### BRIEF 1
According to the interview, what did Bone's success come from?
##### PASSAGE #####
We caught up with DC Comics CEO and Publisher Paul Levitz recently for a wide-ranging interview in which we talked about the transition from the “homespun” period of the business, price increases on comics, and digital comics; content decisions in DC’s collaboration with Teshkeel and in transmedia uses of its characters (a la Batman: The Brave and The Bold); and the state of the market and the rapidly changing graphic novel business.
Are there other elements that we’re transitioning away from?
You’re transitioning away from, for lack of a better term, the homespun period of the business. When you had a very small section of graphic novels in the comic shop it was very easy for the proprietor to bet on anything that happened to be in the catalog. It doesn’t matter whether I know anything about the writer, or the artist, you got a good little blurb. When you go to a world in which the large publishers are sending you out a galley version of the graphic novel six months in advance, and are announcing on the back cover the five-step marketing program that they’re doing for it, it’s a lot harder for the little guy who’s launching it from home to do it. Is there still room for a Cartoon Books to do Bone? Sure. But Bone succeeded because it was the combination of really brilliant creativity by Jeff, and a very well-run small business by Jeff and Vijaya. We know there have been an awful lot of projects that have managed to survive on adequate creativity and a barely functioning small business. I think that’s going to be harder and harder to pull off and we’ll lose something as a result of that. That’s part of what gave the fertility to comics and the adventuresome creative feel that we’ve had in the last few years.
There is that impact is from the book channel. But isn’t part of it also Diamond being more rigorous in how they bring in new material?
I think it all works together. Diamond becomes pressured to deal with the economics more realistically if there are more graphic novels to be put through, and the ones that are working require more inventory to be carried and more attention to be paid to them. The retailers on both the book store and the comic shop side, when they have a full shelf of stuff and there’s too much for anyone to carry, have to make choices. Mercifully they will make different choices, and one of the blessings of the comic shop environment is that because there’s no one, two, or three dominant retailers you have much more ability for individual retailers to become the passionate patron of the particular project and build it up. It becomes a greater form of competition. I think there’s a more serious effort behind a lot of the old OGNs to use the new tools.
Is there an impact to the periodical format that’s a downside to the growth of graphic novels?
I don’t think so. I think it’s the downside for periodicals that don’t take advantage of the periodical form. There will be a very healthy business in the periodicals that have the coolness of the instant, whether that’s a Wednesday Comics project, or a Blackest Night project, or things from other publishers (I don’t mean to not use those as reference points, I’m just more comfortable with our own), but things where getting it this week matters. That’s meaningful for the periodical side of the business and to keep it healthy. I think when you have a periodical business that’s nothing more than a serialization of a novel, that’s going to be more challenging.
##### DATA SHOWN #####
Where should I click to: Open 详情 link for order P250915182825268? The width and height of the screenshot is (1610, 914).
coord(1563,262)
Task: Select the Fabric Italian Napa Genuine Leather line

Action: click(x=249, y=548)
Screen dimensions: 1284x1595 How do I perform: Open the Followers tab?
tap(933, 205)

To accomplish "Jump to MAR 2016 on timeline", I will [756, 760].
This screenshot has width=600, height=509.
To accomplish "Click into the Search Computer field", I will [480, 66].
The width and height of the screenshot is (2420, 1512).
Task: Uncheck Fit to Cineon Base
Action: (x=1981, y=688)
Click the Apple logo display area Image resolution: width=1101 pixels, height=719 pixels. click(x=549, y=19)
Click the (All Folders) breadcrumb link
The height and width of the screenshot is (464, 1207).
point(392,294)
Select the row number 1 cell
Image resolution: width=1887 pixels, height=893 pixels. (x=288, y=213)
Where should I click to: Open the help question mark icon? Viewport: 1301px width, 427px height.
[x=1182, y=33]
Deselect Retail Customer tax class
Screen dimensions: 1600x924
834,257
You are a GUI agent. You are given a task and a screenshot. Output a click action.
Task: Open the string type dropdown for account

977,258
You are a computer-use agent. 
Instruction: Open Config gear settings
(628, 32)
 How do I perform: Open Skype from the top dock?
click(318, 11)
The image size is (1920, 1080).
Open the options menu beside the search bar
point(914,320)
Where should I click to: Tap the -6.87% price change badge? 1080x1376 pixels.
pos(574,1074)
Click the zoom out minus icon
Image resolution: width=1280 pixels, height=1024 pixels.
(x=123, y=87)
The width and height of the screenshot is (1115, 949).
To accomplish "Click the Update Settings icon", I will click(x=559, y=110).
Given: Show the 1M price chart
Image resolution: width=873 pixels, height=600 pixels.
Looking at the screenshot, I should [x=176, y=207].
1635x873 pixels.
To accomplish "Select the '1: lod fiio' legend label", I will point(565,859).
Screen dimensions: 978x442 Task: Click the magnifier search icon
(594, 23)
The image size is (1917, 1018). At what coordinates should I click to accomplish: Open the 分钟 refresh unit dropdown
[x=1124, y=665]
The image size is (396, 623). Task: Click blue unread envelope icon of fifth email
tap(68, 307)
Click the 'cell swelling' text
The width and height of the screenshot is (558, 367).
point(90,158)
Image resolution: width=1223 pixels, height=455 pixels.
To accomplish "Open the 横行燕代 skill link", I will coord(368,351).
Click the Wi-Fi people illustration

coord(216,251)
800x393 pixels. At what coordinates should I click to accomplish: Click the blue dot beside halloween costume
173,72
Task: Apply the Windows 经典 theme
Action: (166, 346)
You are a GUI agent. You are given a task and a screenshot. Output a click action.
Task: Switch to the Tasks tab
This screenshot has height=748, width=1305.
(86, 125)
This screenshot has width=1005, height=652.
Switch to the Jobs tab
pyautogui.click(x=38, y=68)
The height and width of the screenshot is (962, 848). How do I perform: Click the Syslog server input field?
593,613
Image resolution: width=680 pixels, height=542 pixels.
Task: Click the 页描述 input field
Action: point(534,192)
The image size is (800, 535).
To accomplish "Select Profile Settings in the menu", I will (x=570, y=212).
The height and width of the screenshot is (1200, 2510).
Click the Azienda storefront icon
#####
### BRIEF 2
Put the rows from the line containing "The image size is (800, 535)." through the end of the rows, inclusive, into a Markdown table with the columns Number and Line, leaving out any blank lines.

### COMPLETE ANSWER 1
It came from a combination of really brilliant creativity by Jeff and a very well-run small business by Jeff and Vijaya.

### COMPLETE ANSWER 2
| Number | Line |
|---|---|
| 1 | The image size is (800, 535). |
| 2 | To accomplish "Select Profile Settings in the menu", I will (x=570, y=212). |
| 3 | The height and width of the screenshot is (1200, 2510). |
| 4 | Click the Azienda storefront icon |